■ **TEXT PASSAGE**:
____

Report the design of underground spaces

Report the design of underground spaces

Report the design of underground spaces

Patrick Zamariàn Originally a Beaux Arts amenity for patricians, subway systems have become a mass phenomenon. Underground stations constitute a pivotal extension of urban space, often undervalued not only by the general public but also by the architects themselves. Tadao Ando once identified working on underground space as the search for the origins of architecture as such, for it “enables us to design continuous space without any apparent form”. Still, only few architects are enticed into what is essentially considered an engineering task.

 

©Claes Westlin

Indeed, the prevalence of underground railway networks has created a rather paradoxical situation for architects. Such systems usually spawn massive urban development along their routes. In many cases, they were major catalysts for the transformation of small cities into congested metropolitan areas such as New York or, more recently, Hong Kong. Densely built-up inner city areas, however, complicate the planning of new stations in times when untenable traffic conditions and growing ecological awareness demand the expansion and upgrading of public transport.

 

©Cristián Barahona

However, the perceived benefits of uniform appearance in the manner of Otto Wagner’s Vienna Metropolitan Railway seem unattainable in today’s urban settings. Instead, greater emphasis is put on the design of the interiors. Clear passenger routes and generous, well illuminated spaces are among the main priorities. Floor coverings and tunnel linings require a careful selection of materials which are subject to precisely defined criteria. They must be fire-resistant, durable, break-resistant, easy to clean and replaceable. The following two projects illustrate two distinct approaches in the usage of Swisspearl panels for this particular design task.

 

Triangeln Railway Station, Malmö, Sweden

 

©Claes Westlin

In March 2005, the City of Malmö launched its ambitious City tunnel project to provide additional capacity and facilitate transport connections to adjacent regions in the north. Scheduled for completion in 2011, the project includes a total of 17 kilometers of electrified railway, a third of it subsurface. Apart from an underground extension to Malmö Central Station, two new intermediate stations will be built: Hyllie, at the southern exit of the tunnel, and most notably, Triangeln underground station in the city center.

____

■ **SUPPLIED ENTRIES**:

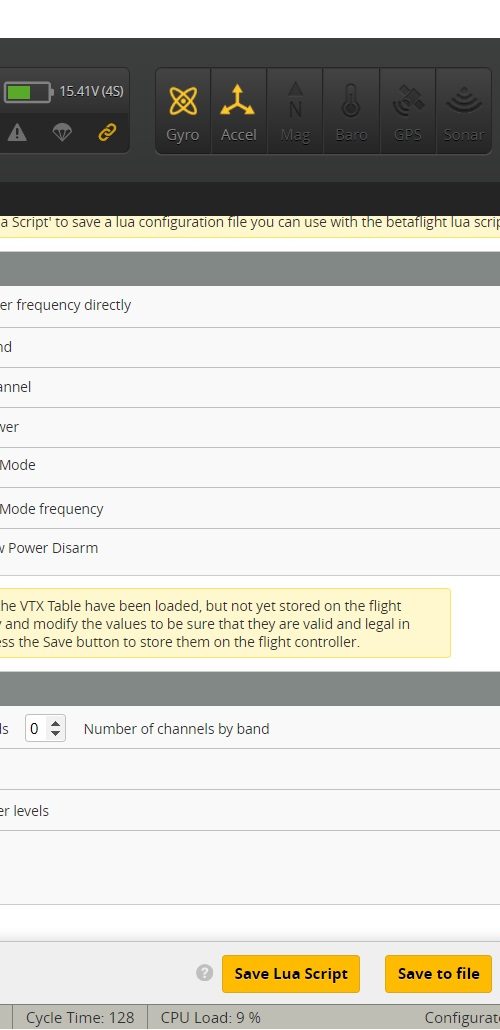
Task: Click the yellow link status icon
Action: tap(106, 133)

____

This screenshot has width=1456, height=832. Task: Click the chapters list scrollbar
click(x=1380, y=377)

____

■ **JOBS**:
(A) Translate this sentence from the text on underground space design into Spanish: "Instead, greater emphasis is put on the design of the interiors."
(B) Write out the stretch of the text on underground space design from "In March 2005, the" through "the city center.", changing "City tunnel" to "Citytunnel".

■ **SOLVED PROBLEMS**:
(A) En cambio, se pone mayor énfasis en el diseño de los interiores.

(B)
In March 2005, the City of Malmö launched its ambitious Citytunnel project to provide additional capacity and facilitate transport connections to adjacent regions in the north. Scheduled for completion in 2011, the project includes a total of 17 kilometers of electrified railway, a third of it subsurface. Apart from an underground extension to Malmö Central Station, two new intermediate stations will be built: Hyllie, at the southern exit of the tunnel, and most notably, Triangeln underground station in the city center.